Sukkah, Daf Lamed, Part 5
Introduction
In yesterday’s section we saw that Shmuel held that a stolen lulav is disqualified only on the first day of the festival. Today, another amora challenges this halakhah.
מתיב רב נחמן בר יצחק: לולב הגזול והיבש פסול, הא שאול – כשר. אימת? אילימא ביום טוב ראשון – הא כתיב, לכם – משלכם, והאי לאו דידיה הוא. אלא לאו – ביום טוב שני, וקתני גזול פסול!
R. Nahman b. Yitzchak objected: a stolen or dried up lulav is invalid. From this it follows that a borrowed one is valid.
Now when? If you say, on the first day of the Festival, is it not written "from yours" implying that it should be your own, and this is not his! Rather, it must refer to the second day of the festival, and yet it teaches that a stolen one is invalid?
R. Nahman b. Yitzchak analyzes the mishnah that teaches that a stolen lulav is disqualified. First he notes that the mishnah disqualifies only a stolen lulav. This implies that a borrowed lulav is valid. Otherwise the mishnah would have stated that a borrowed lulav is invalid.
Now when is a borrowed lulav valid? It can’t be on the first day of the festival because the Torah says, "And you shall take from yours on the first day " which to the rabbis means that on the first day one must own one’s lulav. Therefore, the mishnah must refer to the second day and onward. From the second day and onward a borrowed lulav is valid but a stolen one is invalid. This is a difficulty for Shmuel who said that on the second day a stolen lulav is valid.
אמר רבא לעולם ביום טוב ראשון, ולא מיבעיא קאמר: לא מיבעיא שאול – דלאו דידיה הוא. אבל גזול, אימא סתם גזילה יאוש בעלים הוא, וכדידיה דמי – קא משמע לן.
Rava said: it does refer to the first day of the festival, and it is stated in the form of "it is not necessary" it is not necessary to that a borrowed lulav is invalid since it is not his; but in the case of a stolen one, I might say that in general when something is robbed there is abandonment by its owner and that it is like his own. Therefore he informs us [that even a stolen lulav is invalid].

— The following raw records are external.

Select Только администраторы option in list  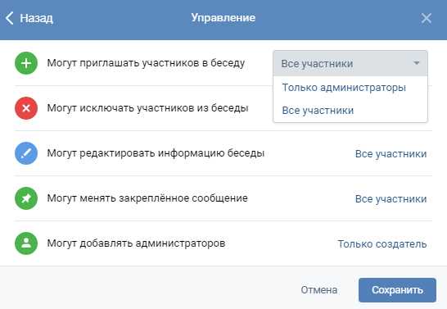pyautogui.click(x=344, y=88)
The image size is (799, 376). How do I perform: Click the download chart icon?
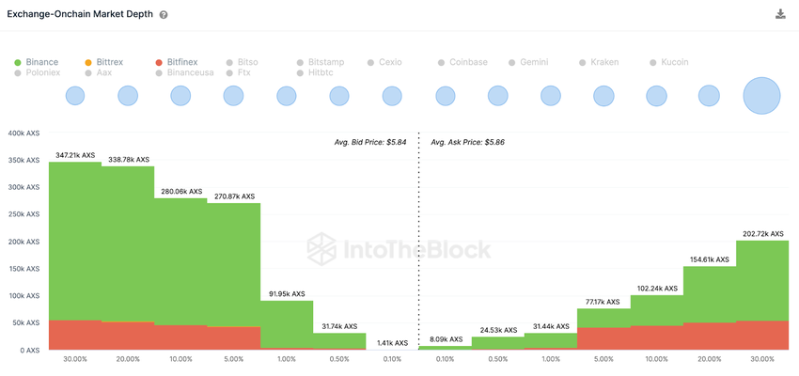point(780,14)
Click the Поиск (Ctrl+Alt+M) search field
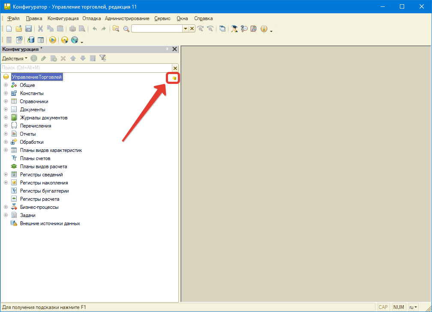The width and height of the screenshot is (432, 312). tap(86, 68)

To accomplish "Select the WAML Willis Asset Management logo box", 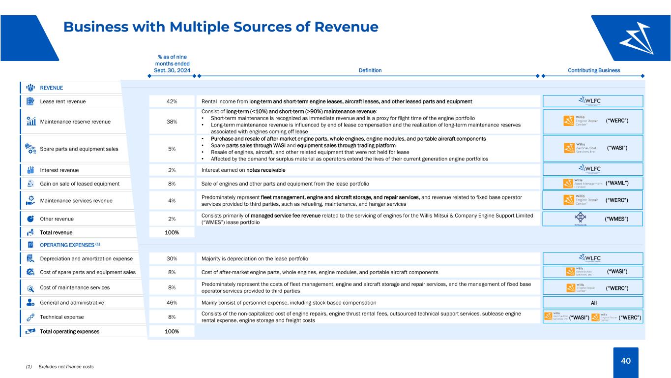I will pyautogui.click(x=592, y=184).
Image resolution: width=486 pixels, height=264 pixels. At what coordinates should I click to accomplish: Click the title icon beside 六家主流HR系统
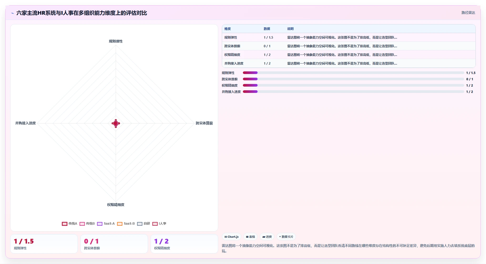[x=12, y=13]
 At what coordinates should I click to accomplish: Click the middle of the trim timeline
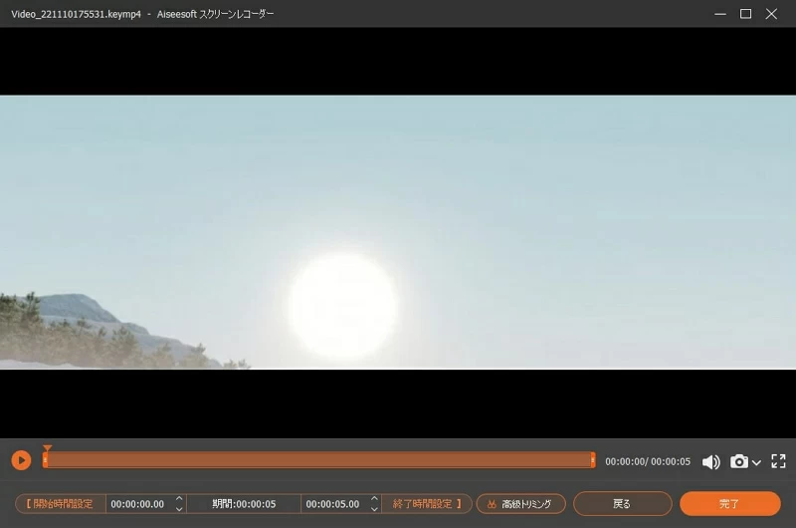click(x=318, y=460)
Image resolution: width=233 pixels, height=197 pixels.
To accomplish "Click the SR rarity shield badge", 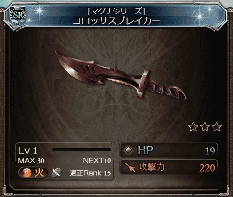I will pyautogui.click(x=18, y=15).
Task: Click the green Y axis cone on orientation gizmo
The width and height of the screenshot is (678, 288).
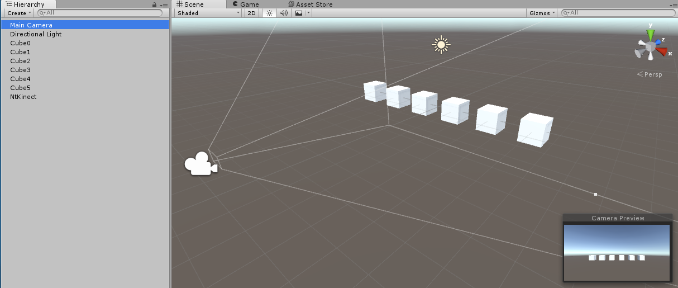Action: (651, 35)
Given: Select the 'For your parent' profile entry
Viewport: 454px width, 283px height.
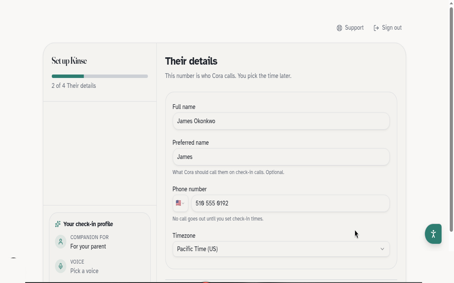Looking at the screenshot, I should [88, 247].
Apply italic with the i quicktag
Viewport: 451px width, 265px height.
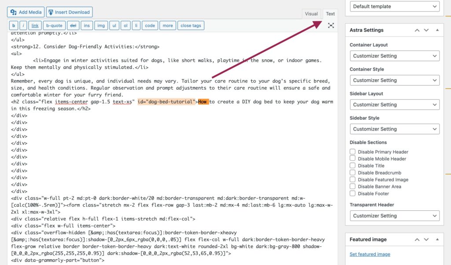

Rava defends Shmuel, again claiming that the mishnah refers only to the first day. On subsequent days a stolen lulav is valid. The question now becomes why the mishnah mentions a stolen lulav and not a borrowed one. This was the difficulty raised on Shmuel and it must be answered. Rava answers that it is obvious that a borrowed lulav doesn’t belong to the owner. People don’t give up hope of getting back objects they loaned out (at least not immediately) and therefore, clearly the borrowed lulav can’t be used. The mishnah didn’t even need to teach this. However, we might have thought that a stolen lulav belongs to the one who steals it because the owner will immediately have despair of ever getting it back. Therefore, the mishnah has to teach us that this is not true. One cannot use a stolen lulav on the first day of the holiday because its owner does not automatically despair of recovered. However, on the second day and onwards, one can use the stolen lulav because one doesn’t need to own the lulav after the first day.